On April 7, 2022, the US Federal Deposit Insurance Corporation (FDIC) issued a Financial Institution Letter (“FIL”) requiring that all FDIC-supervised institutions that intend to engage in, or that are engaged in, any activities involving or related to crypto assets notify the FDIC. Because the overwhelming majority of U.S. banks are insured by the FDIC, the FIL means that nearly all banks must now disclose their crypto activities to the FDIC.
The definition of crypto asset is broad and the non-exhaustive list of examples includes: (i) acting as crypto-asset custodians; (ii) maintaining stablecoin reserves; (iii) issuing crypto and other digital assets; (iv) acting as market makers or exchange or redemption agents; and, (v) participating in blockchain- and distributed ledger-based settlement or payment systems.
The Risk considerations the regulator mentions are the ones we are used to hearing from the U.S. government:
Safety and Soundness
Crypto-related activities present new, heightened, or unique credit, liquidity, market, pricing, and operational risks that could present safety and soundness concerns. For example, there are fundamental ownership issues, including whether it is possible for ownership to be clearly validated and confirmed. Further, there are significant anti-money laundering/countering the financing of terrorism implications and concerns related to crypto assets, including reported instances of crypto assets being used for illicit activities. Relatedly, there are implications to information technology (IT) and information security, including IT risk exposure and whether sufficient frameworks are available, in relation to the level of risk, to maintain the confidentiality, integrity, and availability of information systems.
Financial Stability
The FDIC is concerned that certain crypto assets or crypto-related activities may pose systemic risks to the financial system. Systemic risks could be created as an unintended consequence resulting from the structure of a crypto asset or through the interconnected nature of certain crypto-related activities. For example, a disruption in crypto-asset transactions or crypto-related activities could result in a “run” on financial assets backing a crypto asset or crypto-related activity. Like other runs, this could create a self-reinforcing cycle of redemptions and fire sales of financial assets, which, in turn, could disrupt critical funding markets. Further, operational failures related to crypto assets or crypto-related activities could have a destabilizing effect on the insured depository institutions engaging in such activities.
Consumer Protection
The FDIC is concerned about risks to consumers related to crypto-related activities. For example, the FDIC is concerned about the risk of consumer confusion regarding crypto assets offered by, through, or in connection with insured depository institutions, as consumers may not understand the role of the bank or the speculative nature of certain crypto assets as compared to traditional banking products, such as deposit accounts. In addition, insured depository institutions face risks in effectively managing the application of consumer protection requirements, including laws related to unfair or deceptive acts or practices, to new and changing crypto-related activities.

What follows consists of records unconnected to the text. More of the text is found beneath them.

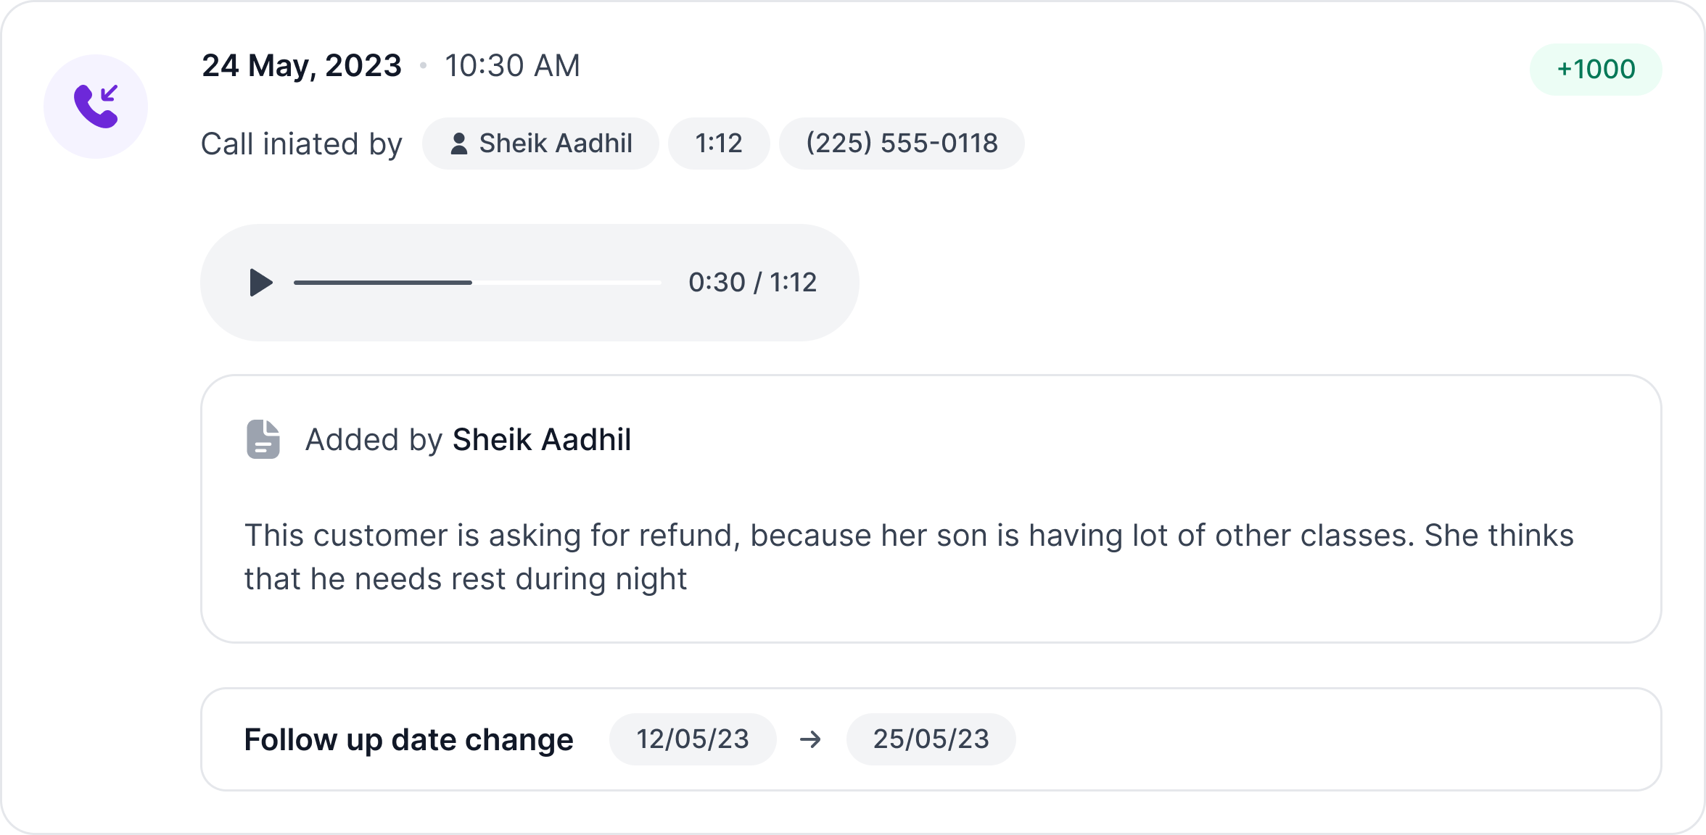
Task: Click the 0:30 / 1:12 playback time label
Action: 752,283
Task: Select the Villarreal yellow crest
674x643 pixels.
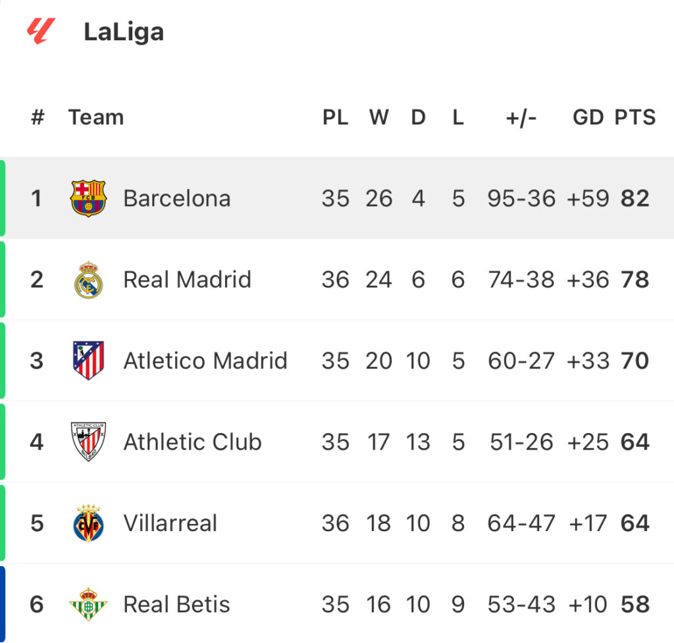Action: tap(88, 523)
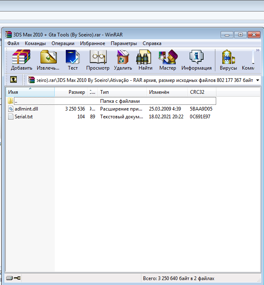Click the parent folder '..' entry
The width and height of the screenshot is (264, 285).
(x=16, y=101)
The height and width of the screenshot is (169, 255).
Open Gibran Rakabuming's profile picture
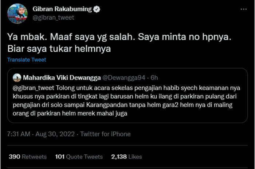[17, 13]
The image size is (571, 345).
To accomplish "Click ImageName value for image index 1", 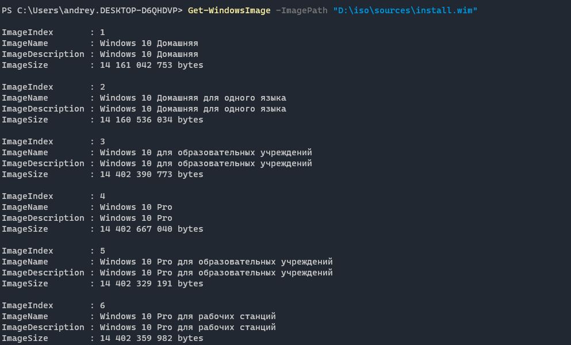I will coord(149,43).
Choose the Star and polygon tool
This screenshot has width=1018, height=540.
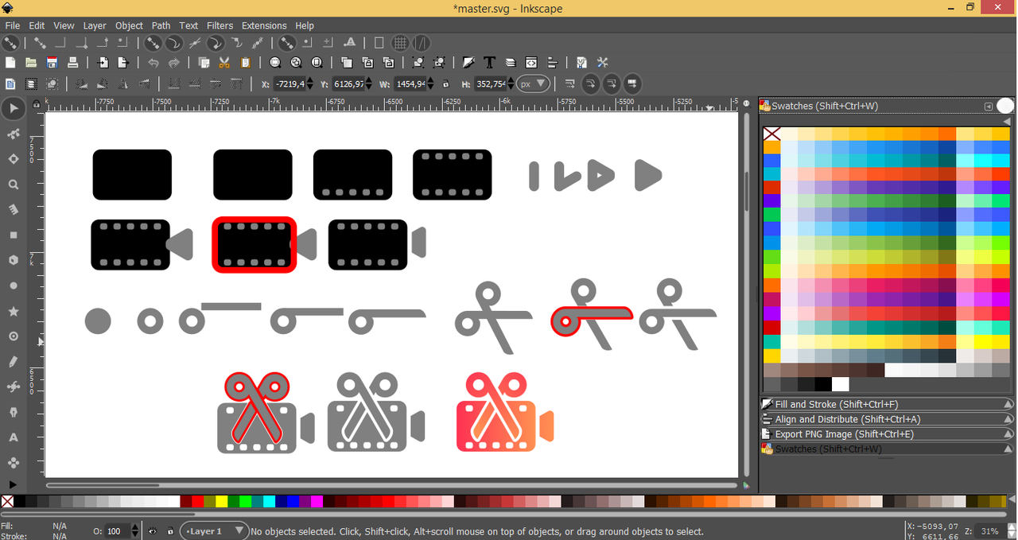click(x=13, y=311)
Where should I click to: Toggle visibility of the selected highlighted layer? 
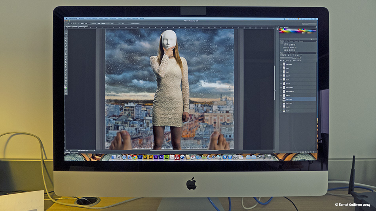pyautogui.click(x=281, y=99)

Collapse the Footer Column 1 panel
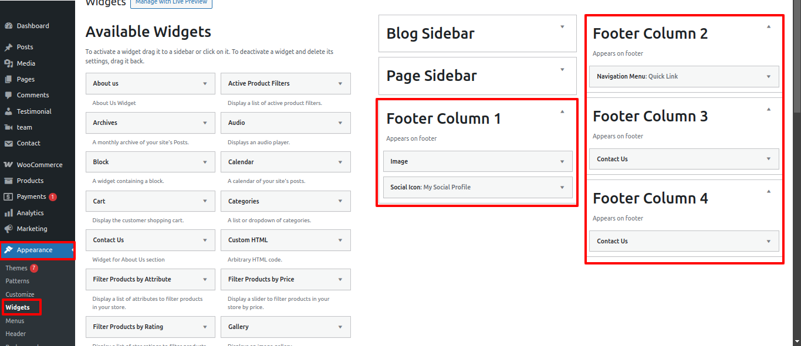coord(562,111)
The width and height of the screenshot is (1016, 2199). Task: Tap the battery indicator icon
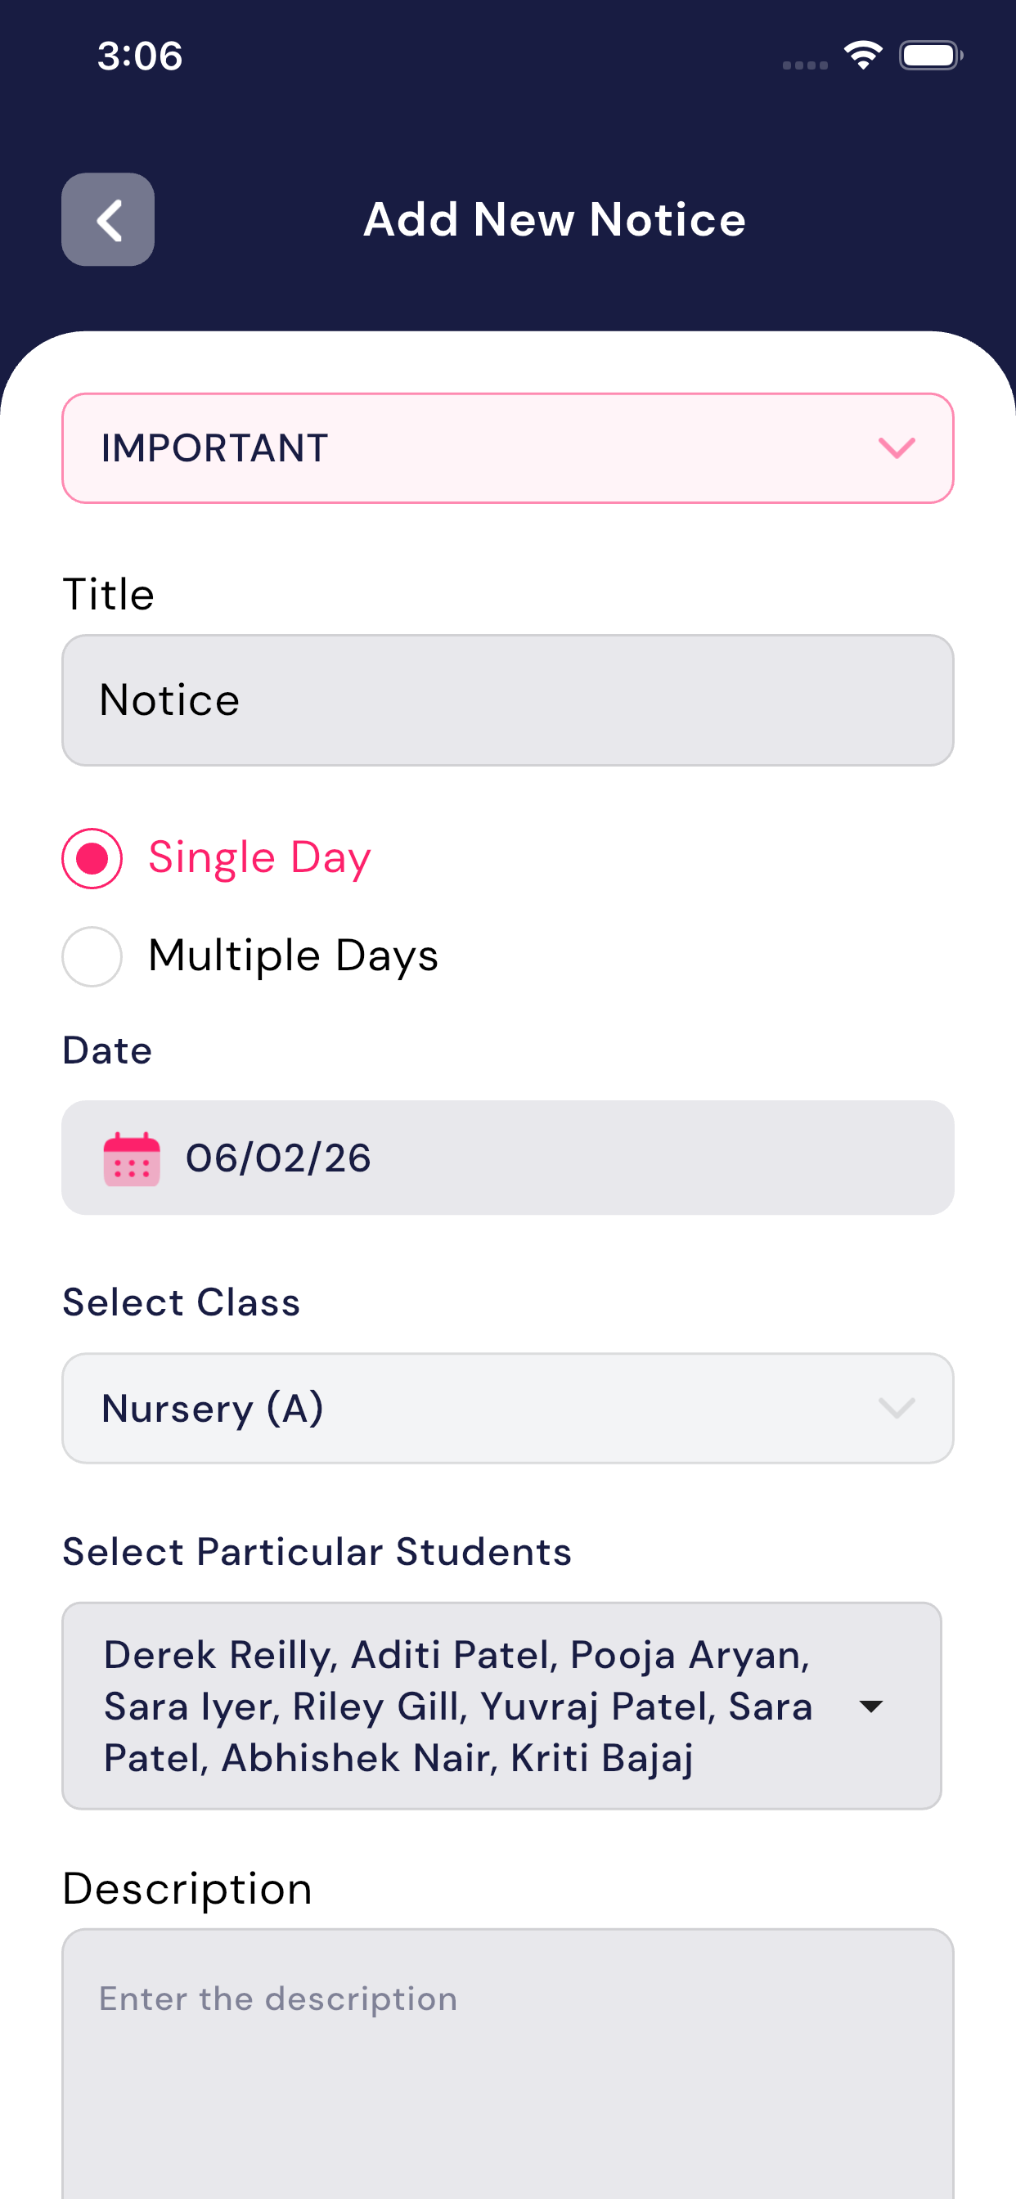[x=930, y=55]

The FIL requires that the institution notify the FDIC prior to engaging in “crypto-related activity.” Institutions currently engaged in such activity must promptly notify the FDIC. The requested information is that which is necessary to allow the agency to assess the safety and soundness, consumer protection, and financial stability implications of the crypto-related activity. That could vary on a case-by-case basis but the “initial notification . . . should describe the activity in detail and provide the institution’s proposed timeline for engaging in the activity.”
The FIL provides that, in response, the FDIC will review the relevant information, might request additional information, will consider the risk factors mentioned above and “provide relevant supervisory feedback to the institution, as appropriate, in a timely manner.”
Noticeably, there is no specific timetable for a response from the FDIC. And, the FIL does not specifically require prior approval or a no-objection requirement for the institution to engage in the crypto-related activity. As a practical matter, however, the effect might be the same.